TurboQuant Model Compression Added to llama.cpp Fork

TheTom's llama-cpp-turboquant fork now supports TQ4_1S and TQ3_1S weight quantization, compressing models by 27-42% with minimal perplexity degradation. Merged via Pull Request #45, the implementation uses Walsh-Hadamard Transform (WHT) rotation combined with Lloyd-Max centroids for post-training quantization—no retraining, calibration data, or model modification required. Testing across Qwen, Phi-4, and Llama 3.1 models shows perplexity increases of just 1.0-1.9% for Qwen and Phi families at 27-37% size reduction.

The current implementation is Metal-only, targeting Apple Silicon, though developer signalnine has already contributed a CUDA port using a cuBLAS dequant-to-f16 path with further optimizations planned.

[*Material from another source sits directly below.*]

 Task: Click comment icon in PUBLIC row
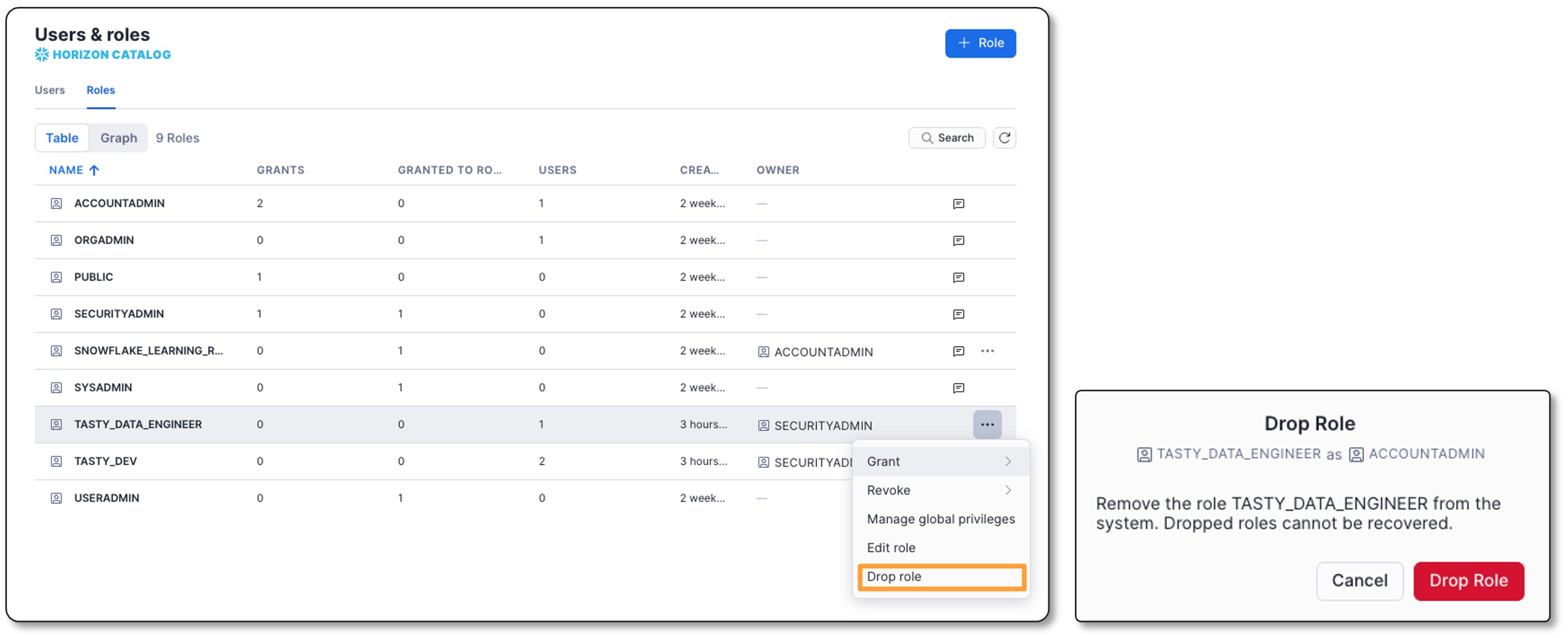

HIP/ROCm support is also in development. Llama-family models present challenges with 6-8x higher per-layer error amplification on WHT-rotated FFN tensors, requiring hybrid configurations that combine TQ4 attention layers with Q4_K or Q5_K/Q6_K FFN layers.

This work exists in a fork and has not been merged into the official llama.cpp repository. An unrelated PR (#21089) by elusznik proposing CPU-only TurboQuant KV-cache support remains pending in the official repo. The fork's implementation builds on David Y. Tan's original TQ3_1S research, extending it with V2.1 fused Metal kernels featuring zero threadgroup memory and cooperative SIMD rotation. The PR notes indicate the code was generated using Claude Code, which community members suggest may complicate upstream acceptance given recent policy concerns around AI-generated submissions.